• Material to process
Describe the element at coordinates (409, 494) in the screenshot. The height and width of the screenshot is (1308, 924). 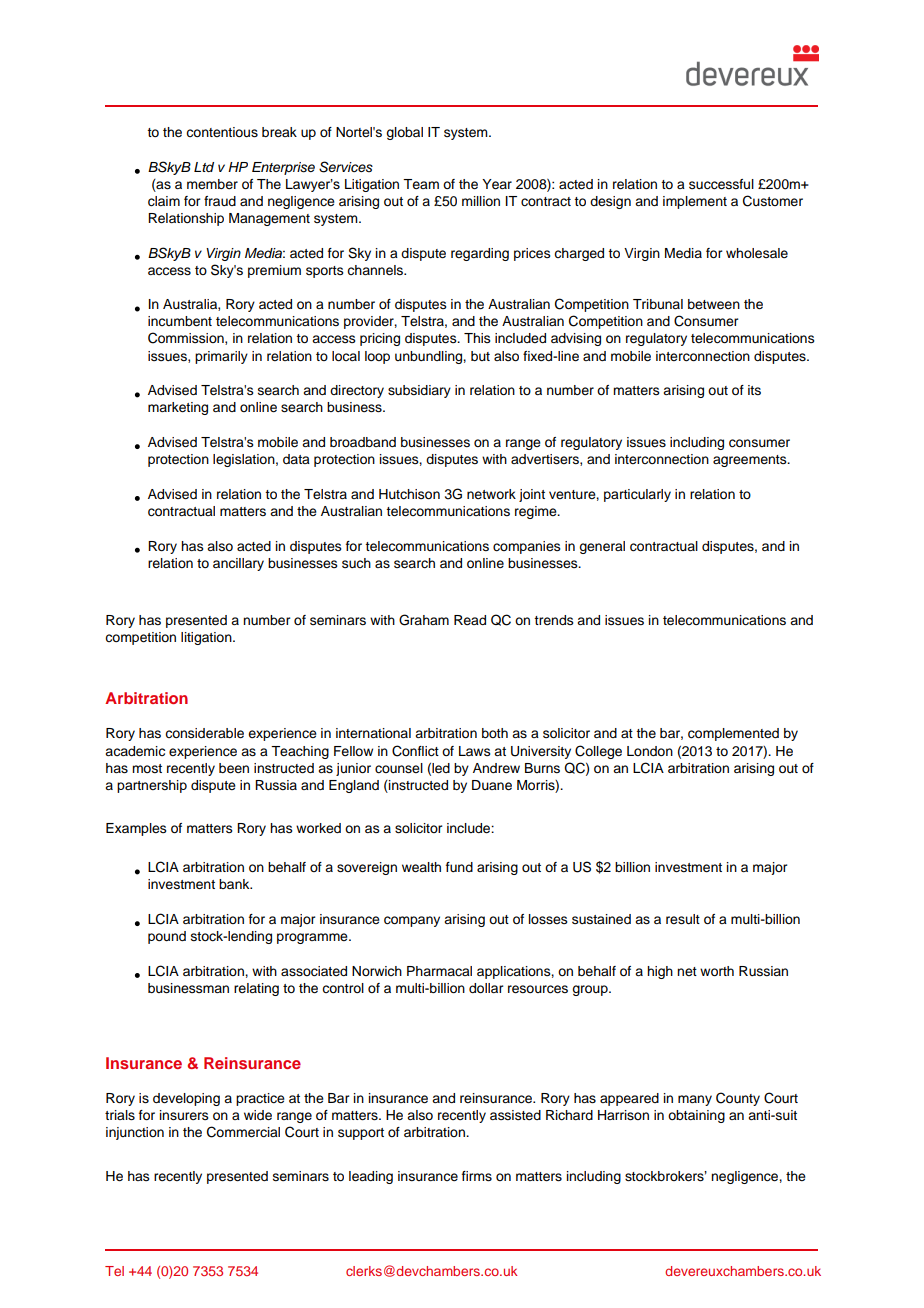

...

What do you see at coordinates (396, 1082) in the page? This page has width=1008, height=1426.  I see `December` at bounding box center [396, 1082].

...

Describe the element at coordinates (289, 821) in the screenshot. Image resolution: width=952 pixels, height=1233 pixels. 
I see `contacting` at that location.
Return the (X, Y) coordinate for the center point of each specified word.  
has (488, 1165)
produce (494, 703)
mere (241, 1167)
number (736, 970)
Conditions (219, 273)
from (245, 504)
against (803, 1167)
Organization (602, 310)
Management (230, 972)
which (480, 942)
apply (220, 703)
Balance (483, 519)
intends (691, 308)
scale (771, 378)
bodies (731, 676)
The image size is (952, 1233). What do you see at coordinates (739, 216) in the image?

• Instructions for the task
Please return, unchanged, the rows starting at the line containing "scale (771, 378)" and ending at the line containing "The image size".

• Worked solution
scale (771, 378)
bodies (731, 676)
The image size is (952, 1233). What do you see at coordinates (739, 216) in the image?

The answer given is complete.